» **Text excerpt**:
____
# Trysler Numbers



## Desperado

Wanting to hit the grounds for the first time. If anyone has numbers they are willing to share it would be greatly appreciated if you would send me a PM. I hate to ask for numbers, but hey, I'm desperate to hit some local live bottom! Thanks in advance and be safe!


----------



## MrFish

They're on here. Do a search for them. If you still can't find them let me know and I'll find my chart.


----------



## Desperado

Well, I pulled some numbers from the MBT site and did two drops and found.......sand. Oh well, maybe better luck next time. I did hit the I10 rubble and took an AJ and grouper while ridding the gulf of one lionfish. Nothing lost and all divers safe, so I will chalk it up as a good day!


----------



## WhackUmStackUm

Sorry, Bro. Which I had some Trysler Ground number to pass along.

I've had such poor luck with the MBT numbers, I had to stop using them. Too many sand-drops.

I'm considering creating a website for verified numbers with side-scan images and diver video.


----------



## Plattinum

Desperado said:


> Well, I pulled some numbers from the MBT site and did two drops and found.......sand. Oh well, maybe better luck next time. I did hit the I10 rubble and took an AJ and grouper while ridding the gulf of one lionfish. Nothing lost and all divers safe, so I will chalk it up as a good day!


I feel your pain. My first try on the Trysler Grounds using some MBT numbers a few weeks ago was the same result. Sand Bottom. I will not give up on the Trysler Grounds yet. If I do have success one of these days, I will post the numbers.


----------



## coolbluestreak

WhackUmStackUm said:


> I'm considering creating a website for verified numbers with side-scan images and diver video.


Please do! 
I was by MBT yesterday on our way out and asked to guy working if the #'s I got off of there site were any good and he said that some are but the county has some #'s that are better.


----------



## WhackUmStackUm

I have had good luck with the Escambia County numbers: http://www.myescambia.com/Bureaus/CommunityServices/documents/2011Artificial%20reefMASTER%20list.pdf 

Unfortunatly there are no natural bottom numbers on this list.


----------



## lastcast

These are the #'s from Reefball.com
TRYSLER GROUND 29*54.62 87*27.13


----------



## Desperado

Thanks lastcast, I'll try those and report back to the forum!
____
Continue the forum thread about Trysler Grounds dive numbers from the point where it stops.

» **Listed records**:
____
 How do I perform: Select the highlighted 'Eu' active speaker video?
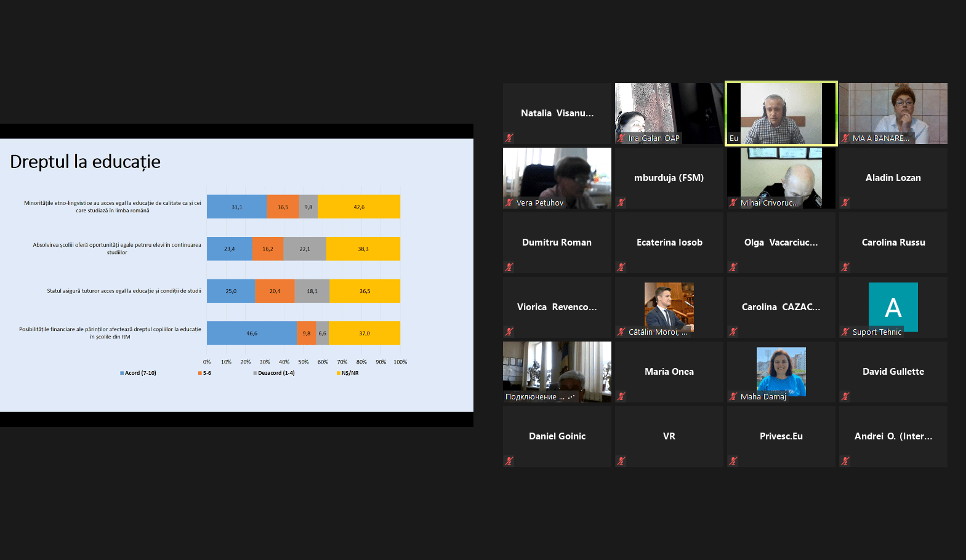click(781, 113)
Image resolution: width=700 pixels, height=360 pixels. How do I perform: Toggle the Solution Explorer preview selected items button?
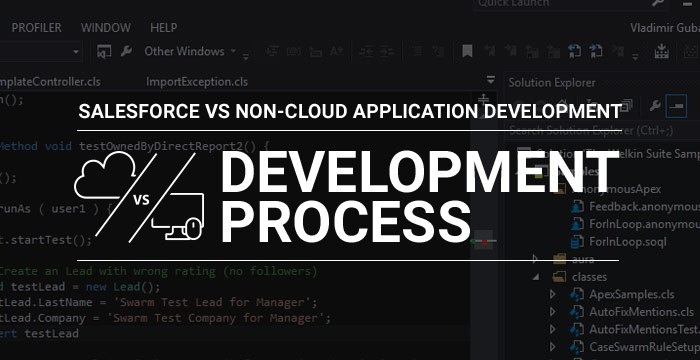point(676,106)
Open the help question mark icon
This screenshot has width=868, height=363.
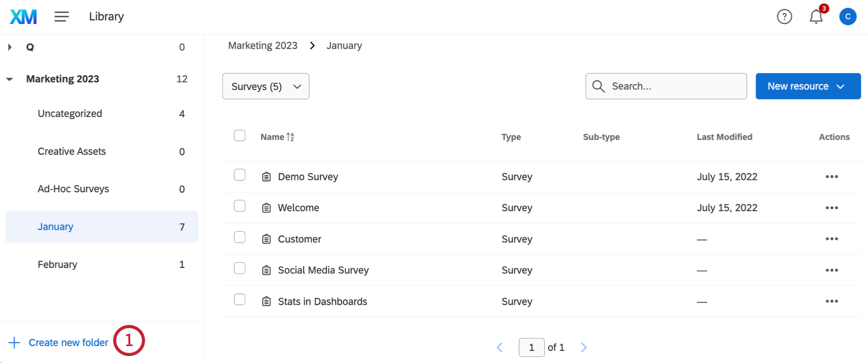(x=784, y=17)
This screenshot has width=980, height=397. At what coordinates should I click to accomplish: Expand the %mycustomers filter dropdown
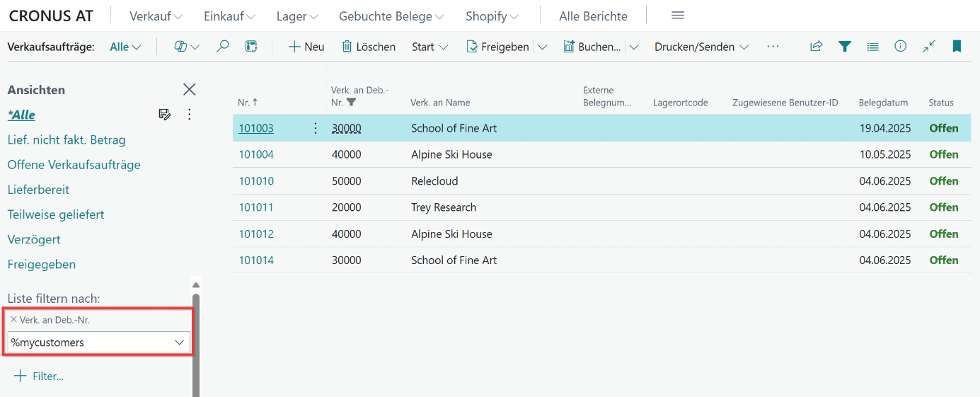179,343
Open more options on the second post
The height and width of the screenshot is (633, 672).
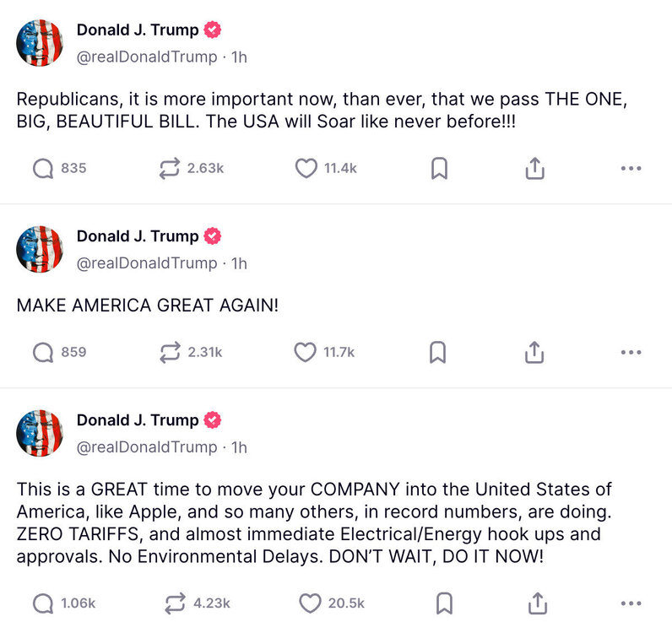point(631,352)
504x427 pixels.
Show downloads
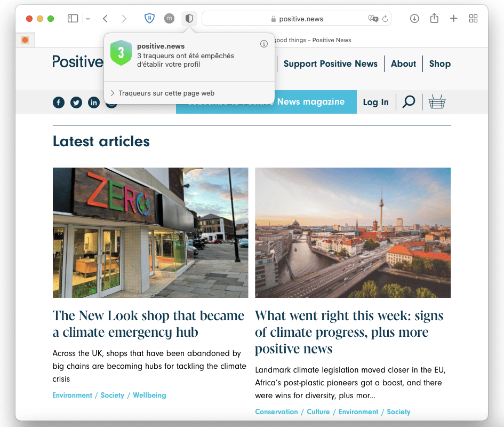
____
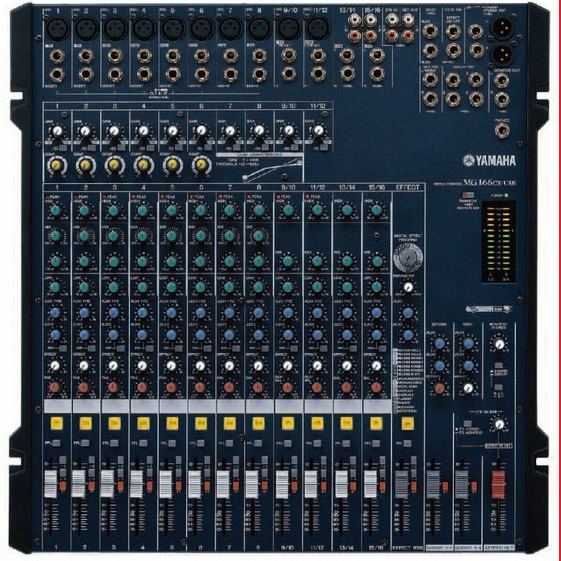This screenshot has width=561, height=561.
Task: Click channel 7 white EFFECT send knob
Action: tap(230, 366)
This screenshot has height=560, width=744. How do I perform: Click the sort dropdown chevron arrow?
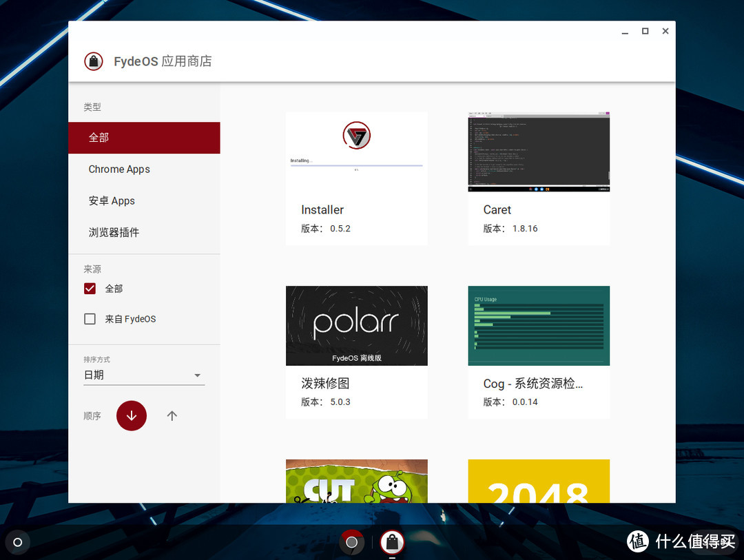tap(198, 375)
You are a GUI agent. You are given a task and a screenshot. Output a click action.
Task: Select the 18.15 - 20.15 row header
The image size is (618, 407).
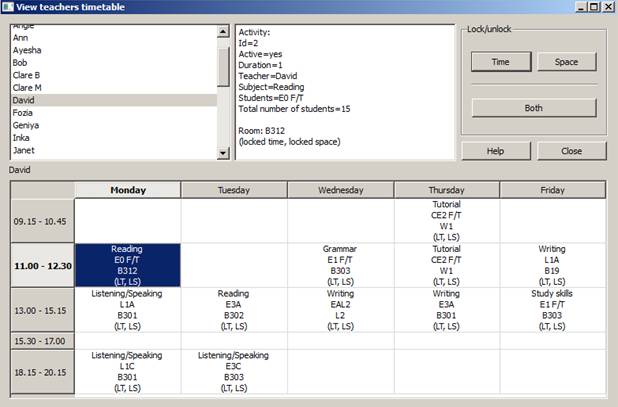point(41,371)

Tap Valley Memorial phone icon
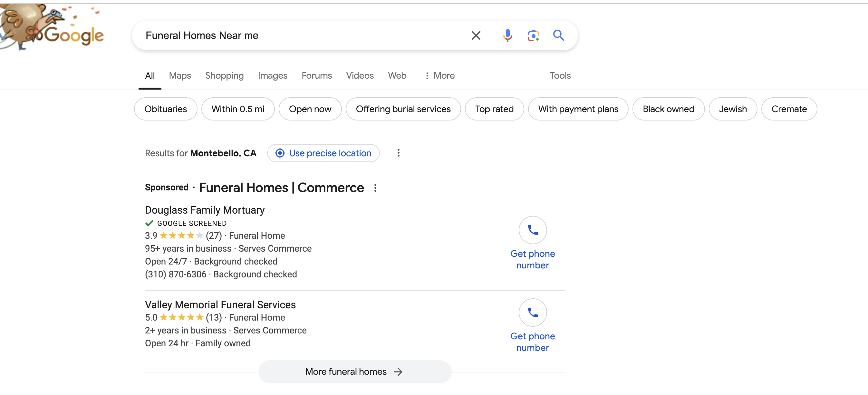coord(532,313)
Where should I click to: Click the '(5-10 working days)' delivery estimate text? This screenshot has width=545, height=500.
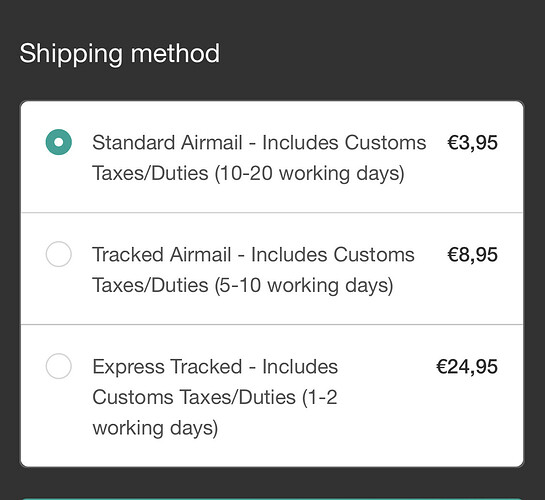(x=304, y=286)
____
» **Result of this task**:
----------



## swander

Here you go. 29 58.143 87 23.420. Even show you what it looks like at the spot. Plenty of other spots close to this #. Check out the video :thumbsup:

http://vimeo.com/28247978


----------



## Plattinum

swander said:


> Here you go. 29 58.143 87 23.420. Even show you what it looks like at the spot. Plenty of other spots close to this #. Check out the video :thumbsup:
> 
> http://vimeo.com/28247978


Thanks. I am sure most of us have felt the pain of diving sand bottom at some time in our dive logs. It really hurts after motoring ~60 miles round trip @ $3.40-$4.00/gallon, when you could have accomplished the same for free just snorkeling at the beach. OK, I must admit, I just love being in a boat out on the water, but it still sucks diving nothing but sand.

As mentioned early in the thread, If I dive these numbers or any others around the Trysler Grounds and have success, I will post.


----------



## shootfirst

Go to that general area and just cruise - you will find a lot of spots with your bottom machine. Rocks everywhere !


----------



## WhackUmStackUm

shootfirst said:


> Go to that general area and just cruise - you will find a lot of spots with your bottom machine. Rocks everywhere !


Sweet! I hope to take my side-scan sonar fish out there this week and get some pics to post.


----------



## shootfirst

If you are looking for rock bottom, I usually hit the 21 hole also. same thing, cruise and find smaller spots that may not see as much activity. It's not far from there to the E side of the tryslers.


----------



## WhackUmStackUm

swander said:


> Here you go. 29 58.143 87 23.420. Even show you what it looks like at the spot. Plenty of other spots close to this #.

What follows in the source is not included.